#### Directions:
**a)** In the forum thread on women's happiness in traditional and modern societies, what word did La Reine Victoria use for Outsider's views?
**b)** Write what comes next in the forum thread on women's happiness in traditional and modern societies, picking up after its final sentence.

#### Provided text:

..............................

Darling, it was so bold of you to express all this, especially since (for some reason still unknown, against common sense and rational thinking) your opinion is not shared by many.

You've inspired me, SC!  I was about to click on the "submit reply" after three paragraphs of praise and support, properly backed-up with facts and conceptions on the matter, until I noticed it was all in Spanish...  

I'll post back when I translate it, or when I switch my brain to "English mode" and come up with arguments in that language...


----------



## Outsider

I agree very much with what *Vince* wrote above, but I think *La Reine Victoria* also had a point when she called my views "cynical" a few pages back. I accept that some women may be happy in more traditional societies -- genuinely happy, not just resignedly so, as in Vince's examples. 

However, I am convinced that such happiness is not for everyone. There will always be some women who will aspire to have something more for themselves, to be more independent. I even believe that these cases will be the majority, _provided that an alternative way of existence is available_.

The advantage of modern democratic societies (which comes with many shortcomings, to be sure) is that they offer more choices, and greater freedom to make those choices. In my view, this is essentially a human universal, not a foreign cultural imposition.

..............................

#### Extracted material:
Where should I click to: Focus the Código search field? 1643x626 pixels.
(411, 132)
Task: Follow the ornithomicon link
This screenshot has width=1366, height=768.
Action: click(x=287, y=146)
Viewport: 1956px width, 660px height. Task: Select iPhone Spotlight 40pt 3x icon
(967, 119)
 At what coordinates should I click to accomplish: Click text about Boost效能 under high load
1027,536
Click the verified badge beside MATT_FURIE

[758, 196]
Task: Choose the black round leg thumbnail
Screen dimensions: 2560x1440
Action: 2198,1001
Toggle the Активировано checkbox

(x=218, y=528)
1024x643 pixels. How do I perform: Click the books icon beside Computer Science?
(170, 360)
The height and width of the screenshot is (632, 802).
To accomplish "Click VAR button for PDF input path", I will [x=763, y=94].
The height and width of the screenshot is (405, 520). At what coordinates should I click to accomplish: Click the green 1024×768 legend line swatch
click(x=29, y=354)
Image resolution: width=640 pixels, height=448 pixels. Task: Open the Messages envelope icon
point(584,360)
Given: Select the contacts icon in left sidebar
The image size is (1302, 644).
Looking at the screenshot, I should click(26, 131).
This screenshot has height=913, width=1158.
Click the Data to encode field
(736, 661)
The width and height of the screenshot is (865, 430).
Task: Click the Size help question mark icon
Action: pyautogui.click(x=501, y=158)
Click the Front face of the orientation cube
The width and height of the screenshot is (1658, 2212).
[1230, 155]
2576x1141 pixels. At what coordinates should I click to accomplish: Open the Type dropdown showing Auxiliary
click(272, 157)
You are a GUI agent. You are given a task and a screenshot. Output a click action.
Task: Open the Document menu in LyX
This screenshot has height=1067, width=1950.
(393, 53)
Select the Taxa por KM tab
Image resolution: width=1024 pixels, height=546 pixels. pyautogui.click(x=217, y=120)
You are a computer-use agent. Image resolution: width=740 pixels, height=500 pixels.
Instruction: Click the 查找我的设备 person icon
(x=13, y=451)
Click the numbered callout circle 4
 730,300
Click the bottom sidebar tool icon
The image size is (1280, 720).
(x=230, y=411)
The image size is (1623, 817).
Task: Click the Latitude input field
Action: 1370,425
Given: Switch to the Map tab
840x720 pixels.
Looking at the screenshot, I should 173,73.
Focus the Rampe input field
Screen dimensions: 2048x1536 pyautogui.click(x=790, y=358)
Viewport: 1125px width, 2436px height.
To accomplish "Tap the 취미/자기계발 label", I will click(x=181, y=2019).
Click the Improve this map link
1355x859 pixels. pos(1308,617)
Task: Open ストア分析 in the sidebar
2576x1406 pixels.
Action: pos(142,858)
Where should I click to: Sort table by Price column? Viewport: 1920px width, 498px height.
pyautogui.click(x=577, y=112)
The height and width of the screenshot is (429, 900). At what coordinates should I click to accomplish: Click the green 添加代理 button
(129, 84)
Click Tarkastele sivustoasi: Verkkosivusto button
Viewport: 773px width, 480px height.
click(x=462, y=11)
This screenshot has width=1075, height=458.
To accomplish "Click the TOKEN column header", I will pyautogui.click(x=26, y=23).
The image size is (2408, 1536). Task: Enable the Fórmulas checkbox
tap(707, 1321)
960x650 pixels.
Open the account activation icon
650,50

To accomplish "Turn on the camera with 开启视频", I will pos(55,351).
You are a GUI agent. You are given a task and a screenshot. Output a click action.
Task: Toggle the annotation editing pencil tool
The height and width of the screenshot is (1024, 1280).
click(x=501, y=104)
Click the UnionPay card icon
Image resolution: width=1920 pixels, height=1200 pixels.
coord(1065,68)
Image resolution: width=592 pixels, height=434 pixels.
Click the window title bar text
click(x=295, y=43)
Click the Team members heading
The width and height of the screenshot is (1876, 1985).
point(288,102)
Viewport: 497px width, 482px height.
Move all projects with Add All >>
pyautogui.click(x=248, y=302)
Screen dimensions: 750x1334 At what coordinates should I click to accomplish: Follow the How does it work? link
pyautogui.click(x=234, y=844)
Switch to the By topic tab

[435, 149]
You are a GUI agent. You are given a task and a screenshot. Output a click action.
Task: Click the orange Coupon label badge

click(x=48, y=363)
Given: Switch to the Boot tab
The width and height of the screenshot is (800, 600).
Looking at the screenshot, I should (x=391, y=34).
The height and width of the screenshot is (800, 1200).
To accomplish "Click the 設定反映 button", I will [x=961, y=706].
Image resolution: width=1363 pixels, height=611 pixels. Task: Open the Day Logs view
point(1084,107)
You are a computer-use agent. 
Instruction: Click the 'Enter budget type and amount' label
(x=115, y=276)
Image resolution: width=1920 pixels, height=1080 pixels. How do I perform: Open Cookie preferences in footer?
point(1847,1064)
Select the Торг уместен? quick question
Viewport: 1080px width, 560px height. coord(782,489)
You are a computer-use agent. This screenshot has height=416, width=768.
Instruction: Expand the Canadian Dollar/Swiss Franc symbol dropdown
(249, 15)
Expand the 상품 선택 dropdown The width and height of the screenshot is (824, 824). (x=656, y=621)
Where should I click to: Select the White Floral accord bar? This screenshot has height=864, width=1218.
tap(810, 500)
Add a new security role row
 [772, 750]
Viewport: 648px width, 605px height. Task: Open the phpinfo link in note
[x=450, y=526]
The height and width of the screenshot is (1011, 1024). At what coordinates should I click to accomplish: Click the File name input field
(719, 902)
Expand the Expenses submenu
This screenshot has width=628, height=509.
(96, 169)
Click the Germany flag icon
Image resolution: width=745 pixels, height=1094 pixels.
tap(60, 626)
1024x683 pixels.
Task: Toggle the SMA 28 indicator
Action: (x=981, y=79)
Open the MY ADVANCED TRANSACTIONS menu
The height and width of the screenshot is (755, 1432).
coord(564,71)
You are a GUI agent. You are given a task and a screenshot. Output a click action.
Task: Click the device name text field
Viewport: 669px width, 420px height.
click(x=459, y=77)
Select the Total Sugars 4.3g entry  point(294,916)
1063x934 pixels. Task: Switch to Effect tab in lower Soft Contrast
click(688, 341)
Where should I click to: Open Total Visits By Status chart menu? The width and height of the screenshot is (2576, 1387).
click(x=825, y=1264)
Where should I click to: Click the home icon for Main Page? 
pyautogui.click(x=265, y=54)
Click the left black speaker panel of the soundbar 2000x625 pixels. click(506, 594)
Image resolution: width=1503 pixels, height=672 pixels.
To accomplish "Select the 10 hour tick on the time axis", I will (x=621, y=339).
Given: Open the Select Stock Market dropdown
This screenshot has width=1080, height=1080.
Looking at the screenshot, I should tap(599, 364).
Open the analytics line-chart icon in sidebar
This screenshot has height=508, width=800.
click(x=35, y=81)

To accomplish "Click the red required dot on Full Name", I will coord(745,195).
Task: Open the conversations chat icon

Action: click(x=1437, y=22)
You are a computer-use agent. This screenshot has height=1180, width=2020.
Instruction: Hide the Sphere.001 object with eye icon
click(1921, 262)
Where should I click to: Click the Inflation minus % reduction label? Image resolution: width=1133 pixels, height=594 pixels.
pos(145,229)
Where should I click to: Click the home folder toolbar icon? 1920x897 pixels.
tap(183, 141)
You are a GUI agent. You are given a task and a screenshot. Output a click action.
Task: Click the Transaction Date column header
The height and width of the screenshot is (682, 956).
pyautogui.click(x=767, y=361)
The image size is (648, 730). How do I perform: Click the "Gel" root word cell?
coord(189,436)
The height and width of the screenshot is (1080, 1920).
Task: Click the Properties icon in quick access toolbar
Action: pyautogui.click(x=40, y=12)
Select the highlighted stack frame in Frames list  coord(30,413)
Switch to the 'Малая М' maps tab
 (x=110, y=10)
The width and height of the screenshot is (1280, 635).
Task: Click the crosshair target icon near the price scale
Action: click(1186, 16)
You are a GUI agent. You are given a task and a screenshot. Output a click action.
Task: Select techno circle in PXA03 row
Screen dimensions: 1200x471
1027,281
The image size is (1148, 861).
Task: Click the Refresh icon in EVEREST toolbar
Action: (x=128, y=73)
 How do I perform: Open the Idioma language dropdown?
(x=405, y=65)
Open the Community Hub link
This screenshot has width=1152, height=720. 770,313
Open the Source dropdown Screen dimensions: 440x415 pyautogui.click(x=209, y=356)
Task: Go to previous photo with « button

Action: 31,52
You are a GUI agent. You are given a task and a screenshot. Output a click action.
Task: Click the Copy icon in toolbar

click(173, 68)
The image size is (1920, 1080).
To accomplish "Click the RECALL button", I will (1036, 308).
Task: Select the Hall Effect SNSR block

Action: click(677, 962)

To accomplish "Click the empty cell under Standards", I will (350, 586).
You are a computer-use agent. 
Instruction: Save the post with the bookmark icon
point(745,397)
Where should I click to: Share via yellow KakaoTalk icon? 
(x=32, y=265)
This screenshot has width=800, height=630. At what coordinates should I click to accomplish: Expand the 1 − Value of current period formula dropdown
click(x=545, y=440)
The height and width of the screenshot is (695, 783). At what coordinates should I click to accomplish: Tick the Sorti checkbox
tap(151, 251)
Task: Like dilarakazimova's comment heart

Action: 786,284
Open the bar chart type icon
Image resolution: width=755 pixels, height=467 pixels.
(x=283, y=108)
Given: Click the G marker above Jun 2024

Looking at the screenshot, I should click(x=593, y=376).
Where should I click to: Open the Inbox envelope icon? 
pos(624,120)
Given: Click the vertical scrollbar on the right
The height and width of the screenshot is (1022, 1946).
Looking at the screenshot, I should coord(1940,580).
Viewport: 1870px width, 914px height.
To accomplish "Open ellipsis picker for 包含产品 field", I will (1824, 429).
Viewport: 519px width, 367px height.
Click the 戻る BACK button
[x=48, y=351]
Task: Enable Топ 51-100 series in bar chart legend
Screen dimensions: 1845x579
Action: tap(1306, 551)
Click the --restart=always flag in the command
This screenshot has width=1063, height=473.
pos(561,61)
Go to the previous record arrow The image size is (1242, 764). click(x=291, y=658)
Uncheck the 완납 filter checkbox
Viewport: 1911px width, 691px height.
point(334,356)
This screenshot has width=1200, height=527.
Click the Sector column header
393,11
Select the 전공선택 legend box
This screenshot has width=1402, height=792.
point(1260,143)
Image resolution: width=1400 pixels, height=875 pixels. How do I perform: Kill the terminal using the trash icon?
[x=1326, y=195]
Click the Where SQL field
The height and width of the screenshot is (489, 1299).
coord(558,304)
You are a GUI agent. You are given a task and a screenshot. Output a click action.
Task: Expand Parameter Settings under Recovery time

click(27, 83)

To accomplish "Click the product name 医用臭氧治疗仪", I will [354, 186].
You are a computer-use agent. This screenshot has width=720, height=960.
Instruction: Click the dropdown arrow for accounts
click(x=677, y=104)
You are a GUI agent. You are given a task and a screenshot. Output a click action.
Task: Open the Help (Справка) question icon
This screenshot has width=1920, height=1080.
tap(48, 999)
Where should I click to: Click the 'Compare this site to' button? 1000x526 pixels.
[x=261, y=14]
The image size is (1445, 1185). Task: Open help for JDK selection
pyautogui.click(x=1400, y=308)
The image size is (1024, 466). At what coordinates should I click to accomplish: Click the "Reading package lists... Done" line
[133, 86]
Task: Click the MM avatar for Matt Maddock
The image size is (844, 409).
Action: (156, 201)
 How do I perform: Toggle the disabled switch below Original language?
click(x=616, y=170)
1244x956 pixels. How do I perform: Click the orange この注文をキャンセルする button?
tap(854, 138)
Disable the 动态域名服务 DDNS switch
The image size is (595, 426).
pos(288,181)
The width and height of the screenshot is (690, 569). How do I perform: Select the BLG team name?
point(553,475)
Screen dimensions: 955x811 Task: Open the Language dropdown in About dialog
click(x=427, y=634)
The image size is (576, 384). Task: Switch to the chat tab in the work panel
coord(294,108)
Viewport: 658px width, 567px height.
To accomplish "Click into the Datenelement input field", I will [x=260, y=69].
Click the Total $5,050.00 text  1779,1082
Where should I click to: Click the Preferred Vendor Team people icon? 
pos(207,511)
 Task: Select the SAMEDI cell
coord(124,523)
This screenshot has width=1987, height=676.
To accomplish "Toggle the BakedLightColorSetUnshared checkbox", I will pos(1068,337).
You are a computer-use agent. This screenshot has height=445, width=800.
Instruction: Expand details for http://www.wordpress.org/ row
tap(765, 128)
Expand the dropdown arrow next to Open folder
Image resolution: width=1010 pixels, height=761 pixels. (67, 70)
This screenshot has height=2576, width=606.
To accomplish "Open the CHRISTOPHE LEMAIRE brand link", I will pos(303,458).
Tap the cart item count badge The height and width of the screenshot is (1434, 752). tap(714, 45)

..............................

#### Outputs:
**a)** Cynical.

**b)**
----------



## emma42

Yes,outsider, it is essentially a "human universal".  I am certainly not advocating that all women in all societies should  be able to adopt _my _lifestyle or the all the cultural values of _my _society, and I don't think anyone in this thread has advocated such.


----------



## Venezuelan_sweetie

SC, after reading your post, I can't but congratulate you for daring to honestly express yourself that way. (*The following statements might seem off-topic, but they're not. Please go over them twice...*) Actually, I believe most Western standards are overrated, and a considerable amount of people tend to think that if others don't live according to them, those must be (a) opressed, (b) unhappy, (c) living an inferior kind of life, or (d) all of the above; therefore those people are in need of a superpower in order to "rescue" them from their offensively lower-quality lives. That is, not just regarding to what we could consider sexism, but it also extends to other aspects of life, such as politics, religion, family values, customs, sexuality, use of vocabulary, order of priorities, and many other things that are so often times determined or at least influenced by cultural factors.

Some people/nations seem to tattle-tell other cultures as sexist and oppressive without really being into it, leave alone understanding it and being capable of telling what the people really need -in order to tell what they are lacking of. Who gave them that right, anyway? I can assure you, ladies and gentlemen, that a woman can be/feel happy and satisfied with her life and not to feel opressed/discriminated in a lifestyle as the one described by LRV, without lying to herself. No lifestyle or culture is *per se* a promise of (un)happiness.

I've never been in Iran, nor I know anybody from there, but I am familiar with life in the African continent, as well as in the most hidden, remote rural areas in my own native land. Life 'over there' is quite different from the one that 'city girls' are used to, and both opression and satisfaction come from very different sources than those we know.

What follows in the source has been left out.